**Text section**
↓
The United States has been one of the greatest sources of progress that the world has ever known. We were born out of revolution against an empire.”

Barack Obama – Cairo, Egypt – June 4, 2009


“We were knee deep in the Big Muddy and the big fool said to push on”

Verse from a folk song written and sung by Pete Seeger about US `involvement’  in Vietnam


1. What New Beginning?

What New Beginning?

As speeches go, it was about as good as it gets. He spoke of `a new beginning’, there was a sense that the juvenile and bellicose tone which had marked the eight years of the Bush presidency would be replaced by more respectful dialogue. The possibility of progress on the Israeli-Palestinian conflict was suggested as well as a new and less confrontational opening of dialogue with Iran. Although it was not specifically stated, the sense came through loud and clear that breaks would be put on George Bush and Dick Cheney’s perpetual war on terrorism.
↑
**What to do**
a - From the piece on Obama's Cairo speech, write out the passage that begins at the words "1. What New" and stops after the words "war on terrorism.".
b - According to the piece on Obama's Cairo speech, who wrote and sang the folk song with the verse about the Big Muddy?
c - Continue the piece on Obama's Cairo speech from its last sentence.

**Dataset**
↓
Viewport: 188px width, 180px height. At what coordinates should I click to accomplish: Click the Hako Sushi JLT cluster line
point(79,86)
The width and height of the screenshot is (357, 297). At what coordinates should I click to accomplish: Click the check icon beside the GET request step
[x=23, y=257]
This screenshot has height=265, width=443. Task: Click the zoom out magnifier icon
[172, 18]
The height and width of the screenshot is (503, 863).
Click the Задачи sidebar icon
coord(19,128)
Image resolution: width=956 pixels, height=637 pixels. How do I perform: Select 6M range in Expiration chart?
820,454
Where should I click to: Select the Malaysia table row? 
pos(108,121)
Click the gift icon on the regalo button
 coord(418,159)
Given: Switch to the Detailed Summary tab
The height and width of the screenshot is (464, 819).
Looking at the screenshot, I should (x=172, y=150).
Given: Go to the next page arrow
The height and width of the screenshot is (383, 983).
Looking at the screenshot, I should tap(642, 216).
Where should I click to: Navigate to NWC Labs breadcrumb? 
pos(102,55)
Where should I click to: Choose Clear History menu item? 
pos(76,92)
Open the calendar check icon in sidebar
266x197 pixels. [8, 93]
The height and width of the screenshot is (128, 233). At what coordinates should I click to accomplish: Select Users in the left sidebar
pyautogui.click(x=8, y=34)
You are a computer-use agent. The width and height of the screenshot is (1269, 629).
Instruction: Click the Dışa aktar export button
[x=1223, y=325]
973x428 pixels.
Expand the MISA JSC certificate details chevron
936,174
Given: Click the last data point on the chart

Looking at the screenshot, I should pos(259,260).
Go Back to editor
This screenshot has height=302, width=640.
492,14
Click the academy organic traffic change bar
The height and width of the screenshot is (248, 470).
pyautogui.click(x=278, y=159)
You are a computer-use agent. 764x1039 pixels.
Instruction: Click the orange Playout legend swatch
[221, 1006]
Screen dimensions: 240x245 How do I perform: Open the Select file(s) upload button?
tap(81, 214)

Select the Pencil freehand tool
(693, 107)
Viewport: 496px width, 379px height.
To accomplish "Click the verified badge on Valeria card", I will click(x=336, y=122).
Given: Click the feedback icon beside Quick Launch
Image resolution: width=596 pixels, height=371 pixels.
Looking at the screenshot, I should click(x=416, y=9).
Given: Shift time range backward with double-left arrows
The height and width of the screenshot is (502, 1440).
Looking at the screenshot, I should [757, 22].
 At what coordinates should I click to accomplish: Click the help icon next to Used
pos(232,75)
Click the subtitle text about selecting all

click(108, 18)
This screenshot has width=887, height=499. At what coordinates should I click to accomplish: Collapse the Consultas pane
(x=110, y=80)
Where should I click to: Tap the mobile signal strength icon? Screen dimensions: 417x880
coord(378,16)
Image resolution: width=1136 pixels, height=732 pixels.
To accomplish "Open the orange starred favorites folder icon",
↑
**Results**
a -
1. What New Beginning?

What New Beginning?

As speeches go, it was about as good as it gets. He spoke of `a new beginning’, there was a sense that the juvenile and bellicose tone which had marked the eight years of the Bush presidency would be replaced by more respectful dialogue. The possibility of progress on the Israeli-Palestinian conflict was suggested as well as a new and less confrontational opening of dialogue with Iran. Although it was not specifically stated, the sense came through loud and clear that breaks would be put on George Bush and Dick Cheney’s perpetual war on terrorism.

b - Pete Seeger

c -
Barack Obama’s words were impressive and I acknowledged as much in public remarks recently (2), indeed chiding friends on the left who viewed the speech with complete cynicism (who were closer to `the facts on the ground’ than I was). Still, giving a Nobel Peace Prize to someone essentially for making 2 promising speeches (the one in Cairo in June and a prior talk in Ankara Turkey on April 6 [3]) was a bit pre-mature. Hopeful, yes, – the speeches raised hopes in the Middle East and around the world – but was still not yet reflected in the realities on the ground.

Not Much Has Changed In A Year And What Has Is For The Worse

Only those not wanting to face global political realities (I don’t particularly like facing them either) can avoid `the verdict’ of the facts on the ground, now a year into Barack Obama’s presidency. Not only has `the war on terrorism’ not reversed itself or subsided: it has been significantly intensified during the year of the Obama presidency. For all Obama’s fine words – enough to win him that Nobel Prize, when it comes to the US militarization not just of the Middle East but of the world, last year looks pretty much like the year before and this coming year bodes ill.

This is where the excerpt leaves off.